Collected data
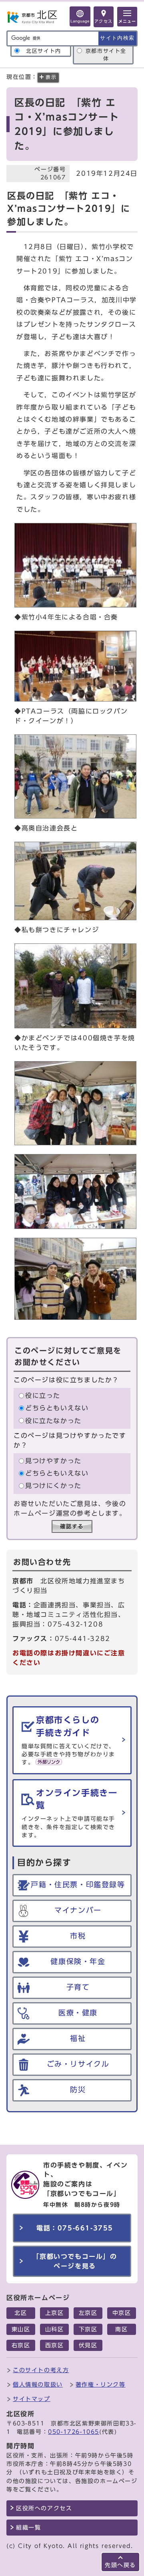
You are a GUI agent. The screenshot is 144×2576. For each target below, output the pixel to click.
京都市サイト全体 (106, 54)
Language (80, 21)
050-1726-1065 (73, 2432)
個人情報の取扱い (38, 2384)
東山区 (21, 2329)
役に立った (42, 1395)
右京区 (21, 2345)
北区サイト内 (43, 51)
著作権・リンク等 (101, 2384)
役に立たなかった (53, 1421)
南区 (121, 2329)
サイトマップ (31, 2399)
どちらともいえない (56, 1408)
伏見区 (88, 2345)
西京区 (54, 2345)
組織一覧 (28, 2527)
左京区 (88, 2313)
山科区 (54, 2329)
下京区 (88, 2329)
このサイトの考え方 (41, 2370)
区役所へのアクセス (44, 2508)
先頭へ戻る (120, 2565)
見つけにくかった (53, 1486)
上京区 (54, 2313)
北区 (20, 2313)
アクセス (103, 21)
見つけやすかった (53, 1461)
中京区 (121, 2313)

**What to produce**
Down to the last line, set down the data above exactly, and omit all images.

**Solution for this task**
You are a GUI agent. The screenshot is 144×2576. For each target below, output the pixel to click.
京都市サイト全体 (106, 54)
Language (80, 21)
050-1726-1065 (73, 2432)
個人情報の取扱い (38, 2384)
東山区 (21, 2329)
役に立った (42, 1395)
右京区 (21, 2345)
北区サイト内 (43, 51)
著作権・リンク等 (101, 2384)
役に立たなかった (53, 1421)
南区 (121, 2329)
サイトマップ (31, 2399)
どちらともいえない (56, 1408)
伏見区 (88, 2345)
西京区 (54, 2345)
組織一覧 (28, 2527)
左京区 (88, 2313)
山科区 (54, 2329)
下京区 (88, 2329)
このサイトの考え方 (41, 2370)
区役所へのアクセス (44, 2508)
先頭へ戻る (120, 2565)
見つけにくかった (53, 1486)
上京区 (54, 2313)
北区 (20, 2313)
アクセス (103, 21)
見つけやすかった (53, 1461)
中京区 (121, 2313)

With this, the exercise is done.